### Source excerpt
So, artificial intelligence has seen two great boom periods, both brought on by impressive (for the period) advances. The researchers believed their achievements would lead to the creation of a more general machine intelligence. Governments and industry signed on, providing major funding for new programs and rolling out new tools. The media joined in, providing both sensational predictions and dire warnings for the future. Eventually, the expectations were not realizable. Machines were neither able to display “intuition and insight” nor were they capable of autonomous, “complex reconnaissance and attack missions.” Advances were made by focusing more narrowly on specific problems, but these are far from the original quest for fully human-like artificial intelligence. The term “AI Winter” was coined, used, and used again.

During these winters, the number of researchers in the field was sharply reduced. The reduction is exemplified by the changing numbers of submitted papers and number of attendees at major artificial intelligence conferences. Work did continue, but at greatly reduced scale and pace, and often under the banner of “computer science” since describing the work as part of an artificial intelligence effort carried a stigma of failure.
######
### Information supplied
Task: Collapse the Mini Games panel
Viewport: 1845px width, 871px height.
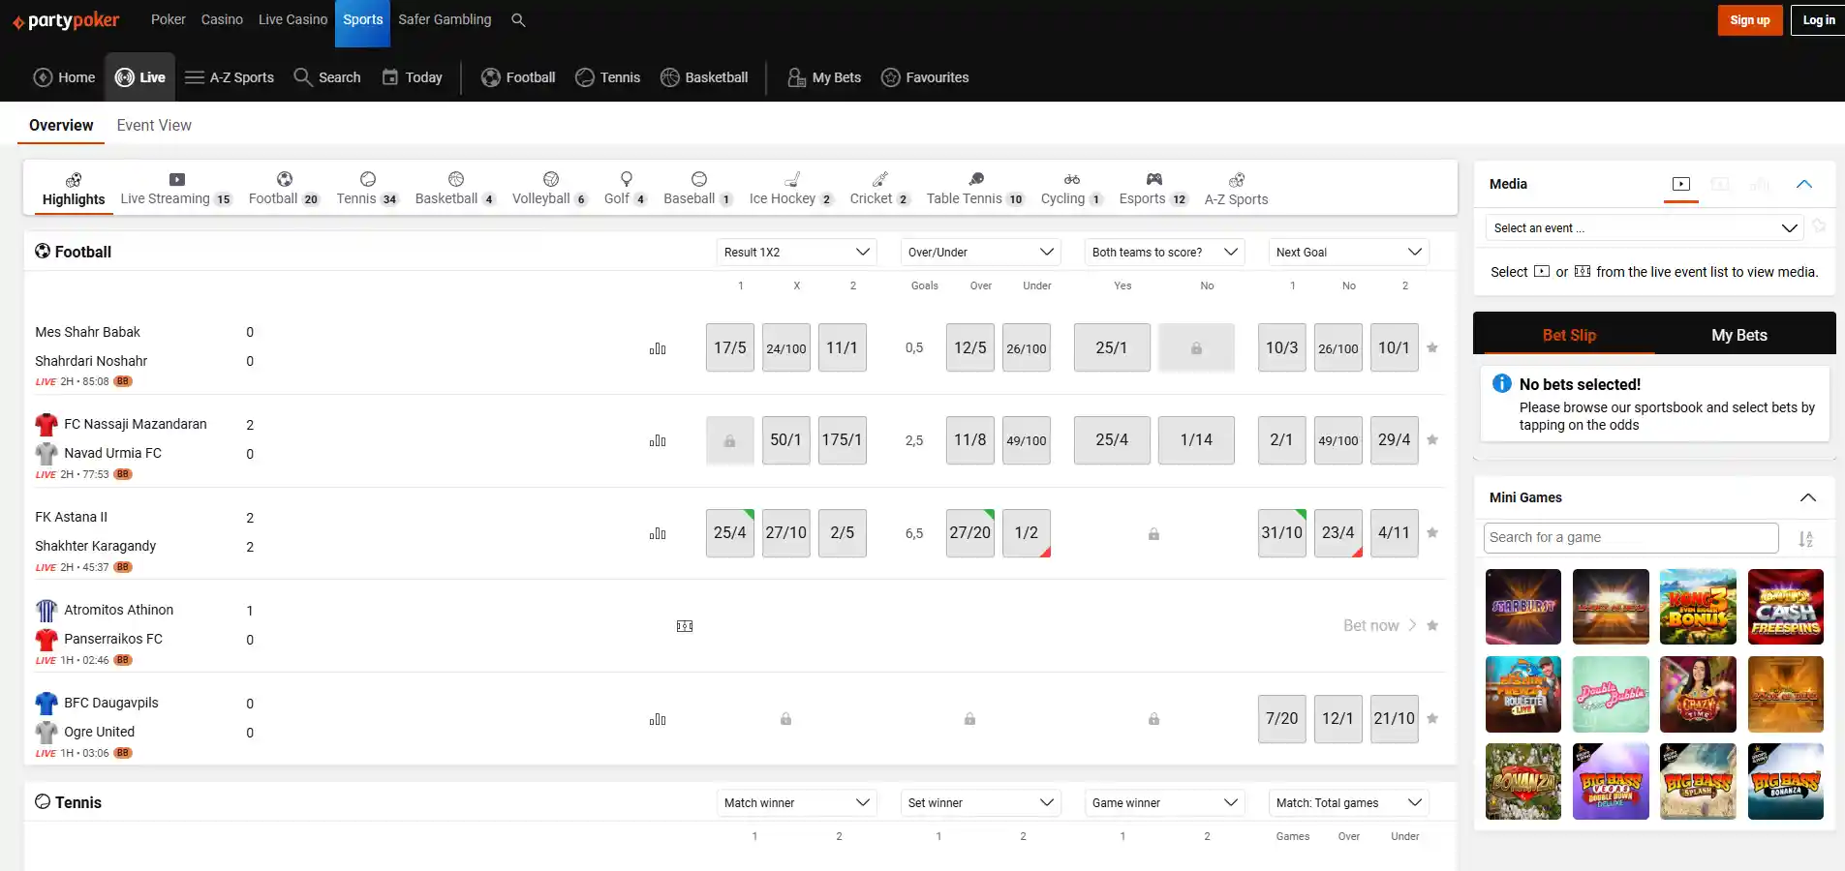Action: [x=1807, y=497]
######
**Work to complete**.
1) According to the AI winter passage, under what banner did work often continue during the winters?
2) Copy the AI winter passage word for word, starting at "So, artificial intelligence" and ending at "and used again.".
3) Supply what follows the final sentence of the AI winter passage.
The material after the AI winter passage is separate from it and stands on its own.

**Answer list**.
1) Under the banner of "computer science."

2)
So, artificial intelligence has seen two great boom periods, both brought on by impressive (for the period) advances. The researchers believed their achievements would lead to the creation of a more general machine intelligence. Governments and industry signed on, providing major funding for new programs and rolling out new tools. The media joined in, providing both sensational predictions and dire warnings for the future. Eventually, the expectations were not realizable. Machines were neither able to display “intuition and insight” nor were they capable of autonomous, “complex reconnaissance and attack missions.” Advances were made by focusing more narrowly on specific problems, but these are far from the original quest for fully human-like artificial intelligence. The term “AI Winter” was coined, used, and used again.

3)
The Third Boom

Today, we are in a third boom period for artificial intelligence, this time fueled by some spectacular results from deep learning capabilities and architectural improvements in neural network technologies (the sharp rise in attendees at the Neural Information Processing Systems conference is one measure). Venture capital and private equity investment in artificial intelligence-focused companies was between $1 and 2 billion in 2010, increasing to $5 to 8 billion just six years later, and projections for annual global revenue for AI products are as high as $35 billion by 2025. Much of the recent success is enabled by two key developments. First, vastly more and higher-quality data are available (e.g., ImageNet and Project Maven) to train neural networks to solve specific problems. Second, advances in computer processing power have allowed use and construction of very large networks. Reactions to these achievements are quite similar to those that occurred in past booms: Governments are investing heavily in the technologies; industries are rolling out hardware and software designed to make neural networks more powerful, accessible, and usable; the media is sensationalizing already sensational achievements like Watson winning on Jeopardy! or AlphaGo defeating an international Go human champion. And again, it is not difficult to find predictions that artificial intelligence will overtake and perhaps destroy human society.

However, history reminds us that when something seems too good to be true, that might be the case. In addition to the lessons of history, we also need to be aware of chinks in the deep-learning technological armor.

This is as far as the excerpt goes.